A.      les frais supportés après l'offre de règlement, dont ceux de la requête;

B.      les frais supportés avant l'offre de règlement;

C.      les débours.

A. La période postérieure à l'offre de règlement

[6]             Le paragraphe 147(3.1) des Règles prévoit ce qui suit :

Sauf directive contraire de la Cour, lorsque l'appelant fait une offre de règlement et qu'il obtient un jugement qui est au moins aussi favorable que l'offre de règlement, l'appelant a droit aux dépens entre parties jusqu'à la date de la signification de l'offre et, après cette date, aux dépens indemnitaires substantiels que fixe la Cour, plus les débours raisonnables et les taxes applicables.

[7]             Tous s'entendent pour dire que cette règle s'applique.
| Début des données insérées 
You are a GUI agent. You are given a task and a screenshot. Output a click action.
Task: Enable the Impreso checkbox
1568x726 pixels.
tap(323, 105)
Quelques questions préliminaires sont toutefois à régler pour cette période :

i.        Le pourcentage de 80 % des dépens avocat-client s'applique-t-il à la somme de 5 816 $, qui représente les dépens relatifs aux intervenants mineurs dans le litige?

ii.       La règle s'applique-t-elle après la date de l'instruction, de façon à inclure les dépens pour la présente requête?

iii.      Peut-on demander des dépens majorés, outre le pourcentage de 80 % accordé?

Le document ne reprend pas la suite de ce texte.